Outer Edge Magazine


Everest: Dead or Alive

Bookmark and Share
Everest: Dead or Alive

In punter public’s eyes it remains the ultimate climb – and it’s hard to beat the ‘highest point on the planet’ platitude – but is summiting Everest easier than ever before? Or is it still a deadly walk in dangerous park, champagne tours notwithstanding? Just what does it take to survive modern day Mt Everest? WORDS: Gavin Melgaard

The American mountain guide Scott Fischer once said that they had built “a golden brick road to the summit of Mt Everest”. Today, climbers pass his weathered and frozen body at rest just beyond camp four, as they make their final push to the world’s highest point.

This past May the amount of total summits broke the 5000 mark. The list of people who have stood at the top of the world now includes a 76-year-old and a 13-year-old. And just about every other ‘record’ to be set on the mountain has been broken in the last season or so (including the most summits – 20 – by Apa Sherpa this May).

So is getting to the summit of Mt Everest something that grandpa and grandson can notch up easily enough, an outing to take trumps in the family album? Or do the records and sheer weight of numbers hovering around base camp give a false sense of security?

The 50 per cent increase in the amount of people attempting to climb Mt Everest in the last decade has made it crowded, especially when the number of suitable weather summit days is limited to the spring season of May. There is no regulation on numbers for people climbing the mountain, meaning base camps both on the northern slopes in Tibet and south in Nepal swell with up to 600 tents in season. In the all too infrequent good weather windows – last season there was a total of six days – there are 513 people looking to summit and up to 150 making the final push at any one time. And while they come from different directions, they are all heading for the same spot on top, which generally has room for a few.

After acclimatising at base camp for several weeks, climbers head through the icefall to camp one. It’s dark and silent outside when teams leave the tents at 3AM, which is when the obstacles in the icefall are solid and somewhat safer in the minus ten degree temperature.

(Dataset items)
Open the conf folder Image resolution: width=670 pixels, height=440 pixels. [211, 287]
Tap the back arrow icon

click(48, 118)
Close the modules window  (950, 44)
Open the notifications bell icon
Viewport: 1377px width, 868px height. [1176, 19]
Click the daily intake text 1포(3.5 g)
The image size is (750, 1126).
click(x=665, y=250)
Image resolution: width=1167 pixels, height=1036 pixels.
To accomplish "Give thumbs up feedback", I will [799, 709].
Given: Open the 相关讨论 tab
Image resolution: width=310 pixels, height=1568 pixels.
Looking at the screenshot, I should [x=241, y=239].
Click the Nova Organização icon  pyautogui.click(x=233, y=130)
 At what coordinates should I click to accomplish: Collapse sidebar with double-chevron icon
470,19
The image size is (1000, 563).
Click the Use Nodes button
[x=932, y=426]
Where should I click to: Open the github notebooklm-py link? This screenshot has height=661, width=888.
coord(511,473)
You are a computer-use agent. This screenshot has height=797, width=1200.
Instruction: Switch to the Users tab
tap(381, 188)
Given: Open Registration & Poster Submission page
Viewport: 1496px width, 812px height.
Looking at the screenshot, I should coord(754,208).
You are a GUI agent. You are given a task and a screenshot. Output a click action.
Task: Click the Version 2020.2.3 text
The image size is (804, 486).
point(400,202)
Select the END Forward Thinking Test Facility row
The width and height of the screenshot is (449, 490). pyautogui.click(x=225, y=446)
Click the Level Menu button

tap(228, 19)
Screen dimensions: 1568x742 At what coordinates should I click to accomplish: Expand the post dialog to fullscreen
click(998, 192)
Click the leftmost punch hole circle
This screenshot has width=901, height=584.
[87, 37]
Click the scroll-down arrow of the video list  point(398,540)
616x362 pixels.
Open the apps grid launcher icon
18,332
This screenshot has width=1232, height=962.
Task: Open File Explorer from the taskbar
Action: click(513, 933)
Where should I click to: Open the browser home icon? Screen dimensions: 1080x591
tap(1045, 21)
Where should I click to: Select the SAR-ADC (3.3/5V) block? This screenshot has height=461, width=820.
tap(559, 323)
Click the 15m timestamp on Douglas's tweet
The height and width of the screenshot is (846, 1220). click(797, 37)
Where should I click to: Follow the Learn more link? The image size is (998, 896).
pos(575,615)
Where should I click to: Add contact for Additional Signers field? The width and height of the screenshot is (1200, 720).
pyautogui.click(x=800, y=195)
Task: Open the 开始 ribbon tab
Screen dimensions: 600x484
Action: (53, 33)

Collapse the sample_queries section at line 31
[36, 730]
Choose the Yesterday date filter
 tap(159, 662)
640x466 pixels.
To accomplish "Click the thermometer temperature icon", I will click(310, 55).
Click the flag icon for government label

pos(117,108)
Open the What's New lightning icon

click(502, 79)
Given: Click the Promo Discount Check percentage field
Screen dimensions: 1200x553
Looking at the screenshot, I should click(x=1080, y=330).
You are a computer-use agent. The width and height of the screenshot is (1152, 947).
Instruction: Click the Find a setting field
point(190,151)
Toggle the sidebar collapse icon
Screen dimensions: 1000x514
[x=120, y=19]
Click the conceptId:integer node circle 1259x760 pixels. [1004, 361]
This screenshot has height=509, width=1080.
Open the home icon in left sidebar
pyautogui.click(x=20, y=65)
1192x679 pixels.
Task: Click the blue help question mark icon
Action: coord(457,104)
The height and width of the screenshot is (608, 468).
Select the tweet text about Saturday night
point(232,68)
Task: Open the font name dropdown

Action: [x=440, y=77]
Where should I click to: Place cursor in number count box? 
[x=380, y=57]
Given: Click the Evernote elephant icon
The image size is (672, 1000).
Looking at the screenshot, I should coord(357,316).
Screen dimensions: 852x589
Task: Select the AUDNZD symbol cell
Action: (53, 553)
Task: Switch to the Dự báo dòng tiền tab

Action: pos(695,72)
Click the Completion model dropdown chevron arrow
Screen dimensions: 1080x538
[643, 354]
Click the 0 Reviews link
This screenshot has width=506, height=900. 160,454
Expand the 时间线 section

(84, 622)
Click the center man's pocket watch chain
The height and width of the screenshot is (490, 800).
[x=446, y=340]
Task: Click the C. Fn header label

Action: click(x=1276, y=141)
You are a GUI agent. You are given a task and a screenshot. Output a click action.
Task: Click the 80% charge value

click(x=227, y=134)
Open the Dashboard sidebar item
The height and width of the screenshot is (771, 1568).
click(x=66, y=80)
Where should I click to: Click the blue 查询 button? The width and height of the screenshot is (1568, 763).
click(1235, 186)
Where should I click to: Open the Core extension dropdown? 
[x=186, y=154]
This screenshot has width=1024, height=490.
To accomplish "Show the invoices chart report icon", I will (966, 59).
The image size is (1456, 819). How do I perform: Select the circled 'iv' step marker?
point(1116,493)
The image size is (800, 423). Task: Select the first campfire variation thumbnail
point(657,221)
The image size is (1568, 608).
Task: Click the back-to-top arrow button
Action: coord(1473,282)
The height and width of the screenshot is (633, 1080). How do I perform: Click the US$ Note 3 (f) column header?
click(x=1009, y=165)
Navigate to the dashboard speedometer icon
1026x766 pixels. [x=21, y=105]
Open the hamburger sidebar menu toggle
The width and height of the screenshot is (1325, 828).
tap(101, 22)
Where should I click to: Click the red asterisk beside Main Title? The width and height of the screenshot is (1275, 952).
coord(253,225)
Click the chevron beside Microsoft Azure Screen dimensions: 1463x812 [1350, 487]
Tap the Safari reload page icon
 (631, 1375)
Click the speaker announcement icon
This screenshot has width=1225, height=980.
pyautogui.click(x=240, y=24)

- _EXERCISE DIRECTIONS_:
Pick up the Everest article after its last sentence and continue writing it, leaving the data aside.

- _OUTPUT_:
A heaven of stars above doesn’t twinkle: with the thin atmosphere they simply pierce the sky. Climbers pass the Buddhist shrine made of rocks and pay homage to the goddess of the mountain to ask for protection. Then they slip into the eerie grey light as frozen ground crunches underneath.

Getting through the icefall in the early morning is imperative. This is where more climbers have been killed in recent times by either falls into crevasses, avalanches or huge towers of collapsing ice that make up seracs. Mt Everest has claimed over 200 lives, giving you a 4.1 per cent chance of dying (in 1990 it was 37 per cent). Most expeditions will make four trips through the Khumbu Icefall while conditioning themselves for that one chance at the summit. There are queues to use the ropes and climb the ladders. From a distance it looks like a row of black ants weaving their way through huge ice pillars.

It’s once you leave camp three at 7000 metres that you are committed; this is where the clock really starts ticking. You have about eight hours of oxygen to traverse the exposed and steep Lhotse Face to camp four on the South Col. What makes this extra difficult is that you will most likely be carrying a load of equipment and using an oxygen mask for the first time.

In May, as climbers traversed towards camp four, in the distance they could see what appeared to be a person hunched over the rope. A team member pointed it out to their Norwegian guide Tore, who was on his second summit attempt, this time from the south.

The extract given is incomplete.